*Exercise directions*
Retype the entries below word for word, leaving out every picture.

*** Material to process Section Begins ***

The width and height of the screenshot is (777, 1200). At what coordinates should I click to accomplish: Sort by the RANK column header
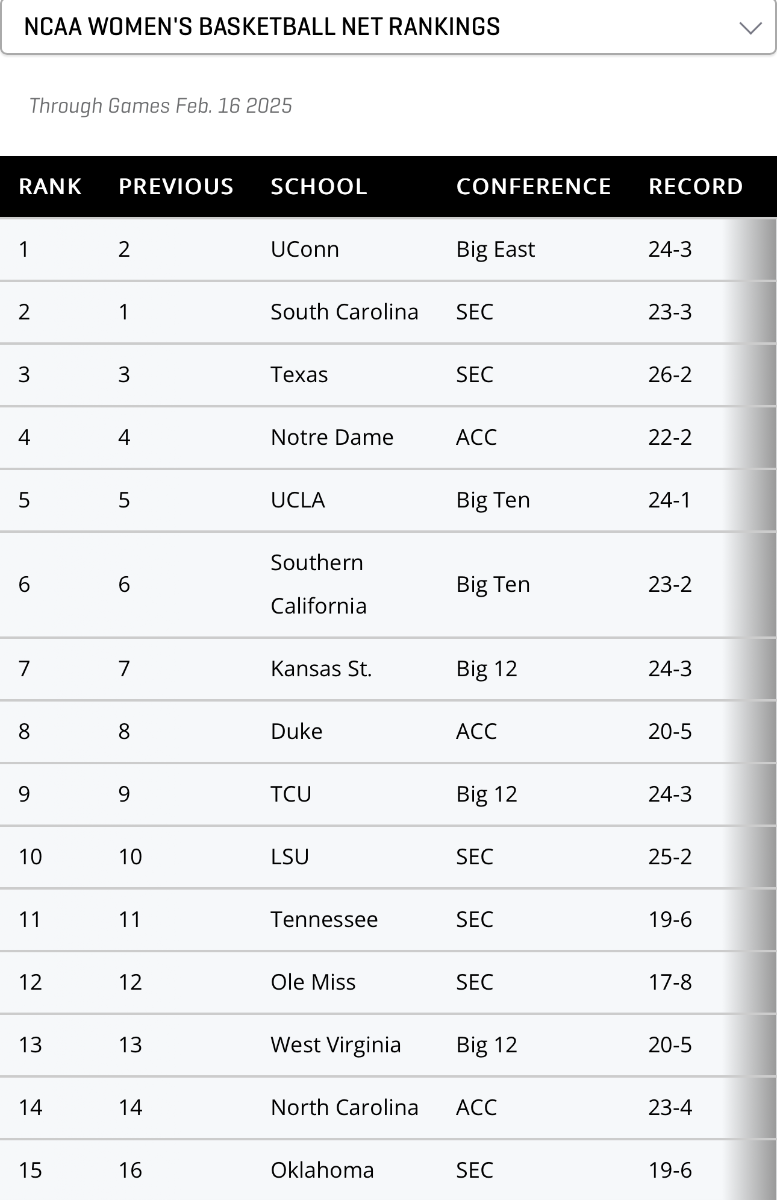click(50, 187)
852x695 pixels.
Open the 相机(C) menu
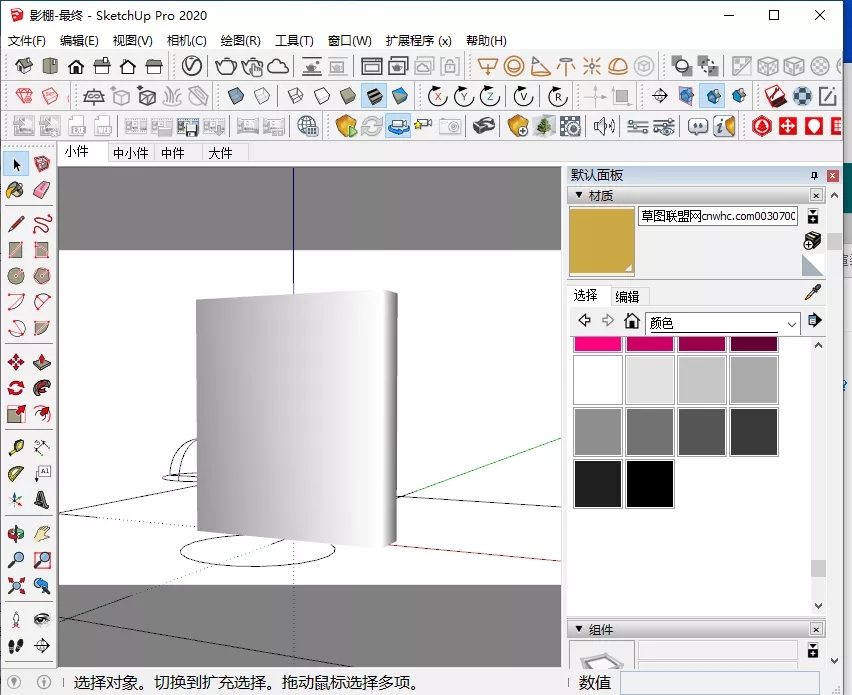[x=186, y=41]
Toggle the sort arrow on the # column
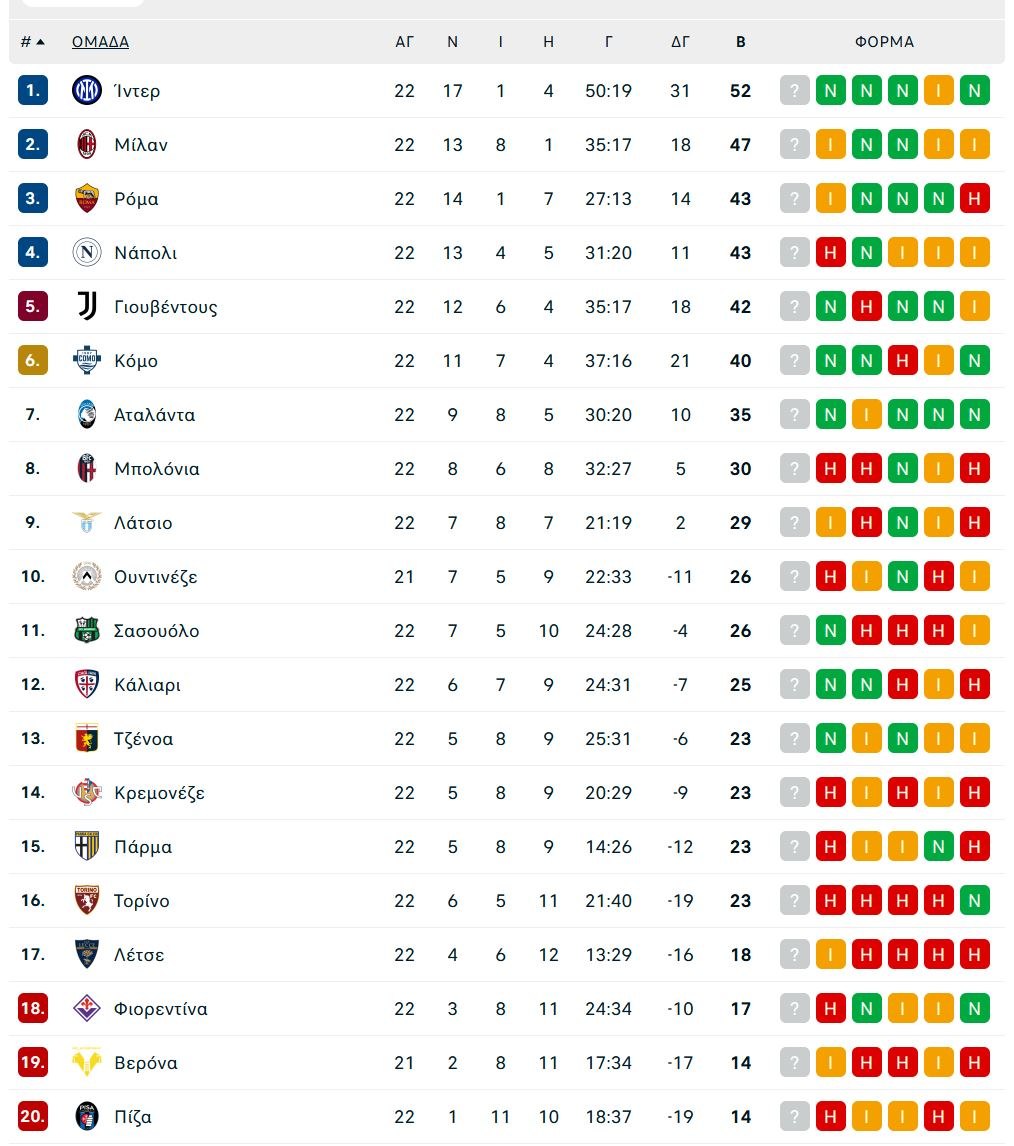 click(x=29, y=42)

*** Material to process Section Ends ***

*Response to the task*
The width and height of the screenshot is (777, 1200). At what coordinates should I click to accomplish: Sort by the RANK column header
click(50, 187)
852x695 pixels.
Open the 相机(C) menu
[x=186, y=41]
Toggle the sort arrow on the # column
 click(x=29, y=42)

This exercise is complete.